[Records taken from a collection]

# # # # #

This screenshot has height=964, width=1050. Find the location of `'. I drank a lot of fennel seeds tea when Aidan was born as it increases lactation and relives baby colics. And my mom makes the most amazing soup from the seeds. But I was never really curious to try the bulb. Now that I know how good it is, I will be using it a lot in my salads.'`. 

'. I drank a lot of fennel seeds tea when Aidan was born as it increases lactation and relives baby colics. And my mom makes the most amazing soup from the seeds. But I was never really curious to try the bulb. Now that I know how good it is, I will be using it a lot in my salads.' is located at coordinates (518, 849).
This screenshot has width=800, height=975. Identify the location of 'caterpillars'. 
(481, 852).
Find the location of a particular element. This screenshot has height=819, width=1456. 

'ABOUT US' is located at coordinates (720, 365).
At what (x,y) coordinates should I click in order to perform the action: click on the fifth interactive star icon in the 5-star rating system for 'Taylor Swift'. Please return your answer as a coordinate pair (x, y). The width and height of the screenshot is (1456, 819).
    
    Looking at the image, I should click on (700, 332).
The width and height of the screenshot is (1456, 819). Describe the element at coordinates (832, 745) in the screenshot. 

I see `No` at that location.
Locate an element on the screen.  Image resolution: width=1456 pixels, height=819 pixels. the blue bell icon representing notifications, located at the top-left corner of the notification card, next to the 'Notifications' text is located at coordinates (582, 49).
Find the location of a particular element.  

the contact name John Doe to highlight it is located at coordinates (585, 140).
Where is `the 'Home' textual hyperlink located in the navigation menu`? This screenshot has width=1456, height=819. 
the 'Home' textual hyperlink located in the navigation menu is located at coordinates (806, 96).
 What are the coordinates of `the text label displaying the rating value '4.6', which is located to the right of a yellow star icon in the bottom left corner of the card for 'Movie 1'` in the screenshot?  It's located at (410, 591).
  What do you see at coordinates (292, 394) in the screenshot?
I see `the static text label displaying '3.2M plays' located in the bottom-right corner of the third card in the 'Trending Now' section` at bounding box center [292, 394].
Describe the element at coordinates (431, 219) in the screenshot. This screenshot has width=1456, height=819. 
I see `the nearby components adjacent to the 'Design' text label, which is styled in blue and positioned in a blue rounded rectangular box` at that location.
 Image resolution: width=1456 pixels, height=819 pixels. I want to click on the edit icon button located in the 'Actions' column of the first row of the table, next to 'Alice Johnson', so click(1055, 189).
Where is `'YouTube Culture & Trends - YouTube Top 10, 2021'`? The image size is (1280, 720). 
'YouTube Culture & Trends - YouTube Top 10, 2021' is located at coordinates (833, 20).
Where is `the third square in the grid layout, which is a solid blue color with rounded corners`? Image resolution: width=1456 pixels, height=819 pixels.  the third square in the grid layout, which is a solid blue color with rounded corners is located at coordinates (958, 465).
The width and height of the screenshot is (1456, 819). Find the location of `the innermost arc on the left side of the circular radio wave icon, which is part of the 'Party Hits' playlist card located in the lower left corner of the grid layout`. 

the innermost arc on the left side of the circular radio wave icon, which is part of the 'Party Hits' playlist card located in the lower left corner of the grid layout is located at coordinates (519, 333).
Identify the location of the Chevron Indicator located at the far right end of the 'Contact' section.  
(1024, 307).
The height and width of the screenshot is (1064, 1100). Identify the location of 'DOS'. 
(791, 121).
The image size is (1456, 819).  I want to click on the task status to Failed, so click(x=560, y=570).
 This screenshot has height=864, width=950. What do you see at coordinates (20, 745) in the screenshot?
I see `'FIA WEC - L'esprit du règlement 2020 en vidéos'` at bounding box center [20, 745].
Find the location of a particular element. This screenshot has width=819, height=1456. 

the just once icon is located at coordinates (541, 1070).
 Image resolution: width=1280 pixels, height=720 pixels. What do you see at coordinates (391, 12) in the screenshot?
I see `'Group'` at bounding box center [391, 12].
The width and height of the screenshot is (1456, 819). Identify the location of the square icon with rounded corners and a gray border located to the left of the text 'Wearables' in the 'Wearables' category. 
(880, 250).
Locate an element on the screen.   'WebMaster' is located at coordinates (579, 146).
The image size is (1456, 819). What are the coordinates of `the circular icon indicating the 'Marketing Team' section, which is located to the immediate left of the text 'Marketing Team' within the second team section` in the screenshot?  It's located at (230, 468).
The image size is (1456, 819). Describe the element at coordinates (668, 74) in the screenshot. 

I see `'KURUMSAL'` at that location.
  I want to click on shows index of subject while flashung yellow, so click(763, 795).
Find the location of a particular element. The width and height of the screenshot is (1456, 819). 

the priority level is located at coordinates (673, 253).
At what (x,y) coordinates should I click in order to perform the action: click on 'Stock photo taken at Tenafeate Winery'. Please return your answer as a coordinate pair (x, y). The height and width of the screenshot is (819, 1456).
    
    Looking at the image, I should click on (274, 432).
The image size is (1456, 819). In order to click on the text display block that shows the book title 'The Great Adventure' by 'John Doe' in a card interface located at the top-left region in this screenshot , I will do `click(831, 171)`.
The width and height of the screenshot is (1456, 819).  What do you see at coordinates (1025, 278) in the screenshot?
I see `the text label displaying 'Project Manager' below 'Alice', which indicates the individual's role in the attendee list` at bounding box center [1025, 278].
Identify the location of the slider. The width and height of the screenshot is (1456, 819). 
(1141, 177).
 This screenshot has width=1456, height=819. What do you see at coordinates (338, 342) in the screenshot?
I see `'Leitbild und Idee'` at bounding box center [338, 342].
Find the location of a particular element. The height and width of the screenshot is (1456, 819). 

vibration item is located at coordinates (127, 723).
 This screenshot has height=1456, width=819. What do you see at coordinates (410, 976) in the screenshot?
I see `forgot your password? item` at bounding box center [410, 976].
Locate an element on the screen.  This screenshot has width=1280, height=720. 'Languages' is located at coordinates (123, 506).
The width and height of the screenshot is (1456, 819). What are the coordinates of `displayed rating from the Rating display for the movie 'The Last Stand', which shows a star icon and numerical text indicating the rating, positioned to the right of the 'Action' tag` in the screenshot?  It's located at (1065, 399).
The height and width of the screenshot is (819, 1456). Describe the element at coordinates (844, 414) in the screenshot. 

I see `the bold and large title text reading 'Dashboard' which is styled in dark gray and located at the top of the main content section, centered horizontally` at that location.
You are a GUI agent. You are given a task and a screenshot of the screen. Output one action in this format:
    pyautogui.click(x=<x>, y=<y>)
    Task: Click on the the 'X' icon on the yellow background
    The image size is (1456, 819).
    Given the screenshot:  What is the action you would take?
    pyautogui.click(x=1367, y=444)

# # # # #

• YOUR GOAL: Rewrite all of the records above, replacing every "Find the location of" with "Locate" and leaving everything else unchanged.

• EXERCISE ANSWER:
This screenshot has height=964, width=1050. Locate `'. I drank a lot of fennel seeds tea when Aidan was born as it increases lactation and relives baby colics. And my mom makes the most amazing soup from the seeds. But I was never really curious to try the bulb. Now that I know how good it is, I will be using it a lot in my salads.'`. 

'. I drank a lot of fennel seeds tea when Aidan was born as it increases lactation and relives baby colics. And my mom makes the most amazing soup from the seeds. But I was never really curious to try the bulb. Now that I know how good it is, I will be using it a lot in my salads.' is located at coordinates (518, 849).
This screenshot has width=800, height=975. Identify the location of 'caterpillars'. 
(481, 852).
Locate a particular element. This screenshot has height=819, width=1456. 

'ABOUT US' is located at coordinates (720, 365).
At what (x,y) coordinates should I click in order to perform the action: click on the fifth interactive star icon in the 5-star rating system for 'Taylor Swift'. Please return your answer as a coordinate pair (x, y). The width and height of the screenshot is (1456, 819).
    
    Looking at the image, I should click on (700, 332).
The width and height of the screenshot is (1456, 819). Describe the element at coordinates (832, 745) in the screenshot. 

I see `No` at that location.
Locate an element on the screen.  Image resolution: width=1456 pixels, height=819 pixels. the blue bell icon representing notifications, located at the top-left corner of the notification card, next to the 'Notifications' text is located at coordinates (582, 49).
Locate a particular element.  

the contact name John Doe to highlight it is located at coordinates (585, 140).
Where is `the 'Home' textual hyperlink located in the navigation menu`? This screenshot has width=1456, height=819. 
the 'Home' textual hyperlink located in the navigation menu is located at coordinates (806, 96).
 What are the coordinates of `the text label displaying the rating value '4.6', which is located to the right of a yellow star icon in the bottom left corner of the card for 'Movie 1'` in the screenshot?  It's located at (410, 591).
  What do you see at coordinates (292, 394) in the screenshot?
I see `the static text label displaying '3.2M plays' located in the bottom-right corner of the third card in the 'Trending Now' section` at bounding box center [292, 394].
Describe the element at coordinates (431, 219) in the screenshot. This screenshot has width=1456, height=819. 
I see `the nearby components adjacent to the 'Design' text label, which is styled in blue and positioned in a blue rounded rectangular box` at that location.
 Image resolution: width=1456 pixels, height=819 pixels. I want to click on the edit icon button located in the 'Actions' column of the first row of the table, next to 'Alice Johnson', so click(1055, 189).
Where is `'YouTube Culture & Trends - YouTube Top 10, 2021'`? The image size is (1280, 720). 
'YouTube Culture & Trends - YouTube Top 10, 2021' is located at coordinates (833, 20).
Where is `the third square in the grid layout, which is a solid blue color with rounded corners`? Image resolution: width=1456 pixels, height=819 pixels.  the third square in the grid layout, which is a solid blue color with rounded corners is located at coordinates (958, 465).
The width and height of the screenshot is (1456, 819). Locate `the innermost arc on the left side of the circular radio wave icon, which is part of the 'Party Hits' playlist card located in the lower left corner of the grid layout`. 

the innermost arc on the left side of the circular radio wave icon, which is part of the 'Party Hits' playlist card located in the lower left corner of the grid layout is located at coordinates (519, 333).
Identify the location of the Chevron Indicator located at the far right end of the 'Contact' section.  
(1024, 307).
The height and width of the screenshot is (1064, 1100). Identify the location of 'DOS'. 
(791, 121).
The image size is (1456, 819).  I want to click on the task status to Failed, so click(x=560, y=570).
 This screenshot has height=864, width=950. What do you see at coordinates (20, 745) in the screenshot?
I see `'FIA WEC - L'esprit du règlement 2020 en vidéos'` at bounding box center [20, 745].
Locate a particular element. This screenshot has width=819, height=1456. 

the just once icon is located at coordinates (541, 1070).
 Image resolution: width=1280 pixels, height=720 pixels. What do you see at coordinates (391, 12) in the screenshot?
I see `'Group'` at bounding box center [391, 12].
The width and height of the screenshot is (1456, 819). Identify the location of the square icon with rounded corners and a gray border located to the left of the text 'Wearables' in the 'Wearables' category. 
(880, 250).
Locate an element on the screen.   'WebMaster' is located at coordinates (579, 146).
The image size is (1456, 819). What are the coordinates of `the circular icon indicating the 'Marketing Team' section, which is located to the immediate left of the text 'Marketing Team' within the second team section` in the screenshot?  It's located at (230, 468).
The image size is (1456, 819). Describe the element at coordinates (668, 74) in the screenshot. 

I see `'KURUMSAL'` at that location.
  I want to click on shows index of subject while flashung yellow, so click(763, 795).
Locate a particular element. The width and height of the screenshot is (1456, 819). 

the priority level is located at coordinates (673, 253).
At what (x,y) coordinates should I click in order to perform the action: click on 'Stock photo taken at Tenafeate Winery'. Please return your answer as a coordinate pair (x, y). The height and width of the screenshot is (819, 1456).
    
    Looking at the image, I should click on (274, 432).
The image size is (1456, 819). In order to click on the text display block that shows the book title 'The Great Adventure' by 'John Doe' in a card interface located at the top-left region in this screenshot , I will do `click(831, 171)`.
The width and height of the screenshot is (1456, 819).  What do you see at coordinates (1025, 278) in the screenshot?
I see `the text label displaying 'Project Manager' below 'Alice', which indicates the individual's role in the attendee list` at bounding box center [1025, 278].
Identify the location of the slider. The width and height of the screenshot is (1456, 819). 
(1141, 177).
 This screenshot has width=1456, height=819. What do you see at coordinates (338, 342) in the screenshot?
I see `'Leitbild und Idee'` at bounding box center [338, 342].
Locate a particular element. The height and width of the screenshot is (1456, 819). 

vibration item is located at coordinates (127, 723).
 This screenshot has height=1456, width=819. What do you see at coordinates (410, 976) in the screenshot?
I see `forgot your password? item` at bounding box center [410, 976].
Locate an element on the screen.  This screenshot has width=1280, height=720. 'Languages' is located at coordinates (123, 506).
The width and height of the screenshot is (1456, 819). What are the coordinates of `displayed rating from the Rating display for the movie 'The Last Stand', which shows a star icon and numerical text indicating the rating, positioned to the right of the 'Action' tag` in the screenshot?  It's located at (1065, 399).
The height and width of the screenshot is (819, 1456). Describe the element at coordinates (844, 414) in the screenshot. 

I see `the bold and large title text reading 'Dashboard' which is styled in dark gray and located at the top of the main content section, centered horizontally` at that location.
You are a GUI agent. You are given a task and a screenshot of the screen. Output one action in this format:
    pyautogui.click(x=<x>, y=<y>)
    Task: Click on the the 'X' icon on the yellow background
    The image size is (1456, 819).
    Given the screenshot:  What is the action you would take?
    pyautogui.click(x=1367, y=444)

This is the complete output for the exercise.